Independente do conflito resultar ou não no encerramento da plataforma, a campanha de Musk garantiu, intencionalmente ou não, o acirramento da polarização nas eleições municipais, o que também beneficia a extrema-direita. Breno Guimarães, sócio do escritório de relações governamentais Impetus, ressalta que a tendência para outubro é de uma disputa “extremamente nacionalizada” e atrelada “à emoção dos eleitores”, aumentando assim o impacto de discussões sobre temas caros à sociedade como a liberdade de expressão.
Interesse local
A comunicóloga Letícia Oliveira, especialista em monitoramento de grupos de extrema-direita, ressalta que os ataques de Musk acontecem em um momento de maior interesse de lideranças da extrema-direita fora do país em assuntos domésticos.
“Há um esforço para desestabilizar as instituições brasileiras para obstruir uma eventual condenação de Bolsonaro na justiça.

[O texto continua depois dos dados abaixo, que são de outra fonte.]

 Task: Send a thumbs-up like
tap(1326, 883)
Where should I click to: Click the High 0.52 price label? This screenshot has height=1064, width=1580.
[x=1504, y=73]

As declarações de Elon Musk vieram após um esforço de figuras como Benjamin Netanyahu em descredibilizar o atual governo na discussão em torno da guerra na Palestina e até mesmo do governo húngaro ao abrigar o ex-presidente na embaixada”, apontou.
Ela acrescenta que ações do tipo tendem a se intensificar na medida em que se aproximam as eleições presidenciais nos Estados Unidos, onde o ex-presidente Donald Trump tenta consolidar e proteger seus principais aliados internacionais, incluindo potenciais candidatos em países da área de interesse dos Estados Unidos.
Regulamentação das redes
Além de alimentar pautas de interesse da extrema direita, o atrito entre Musk e Morais trouxe um novo fôlego à discussão ao redor do PL 2630/2020, conhecido como PL das Fake News, projeto apoiado pelo governo como proposta de regulamentação das redes sociais. Em entrevista à Globo News, o relator Orlando Silva (PCdoB-SP) chegou a anunciar que trataria do tema novamente com o presidente da Câmara, Arthur Lira (PP-AL), para pautar o projeto em plenário.
O governo também intensificou as cobranças para que o texto seja votado, havendo manifestações tanto do líder da bancada na Câmara, José Guimarães (PT-CE), quanto do secretário de Relações Institucionais do Planalto, Alexandre Padilha, a respeito. A executiva nacional do PT também se pronunciou ressaltando a necessidade de se regulamentar as plataformas de rede social para evitar novos ataques à soberania por proprietários estrangeiros.
Apesar do reavivamento da discussão, o cientista político André Pereira César considera pouco provável que o projeto consiga ser aprovado em decorrência dos ataques de Elon Musk. “Sem dúvida, a conduta dele se transforma em um combustível para a argumentação em prol do projeto. Mas é importante afirmar que o governo ainda tem uma base pouco comprometida com questões sensíveis como essa, e até o momento, não houve manifestação dos partidos que formam essa base. Sem esse posicionamento, me parece pouco provável ver esse projeto aprovado no Congresso Nacional”, explicou.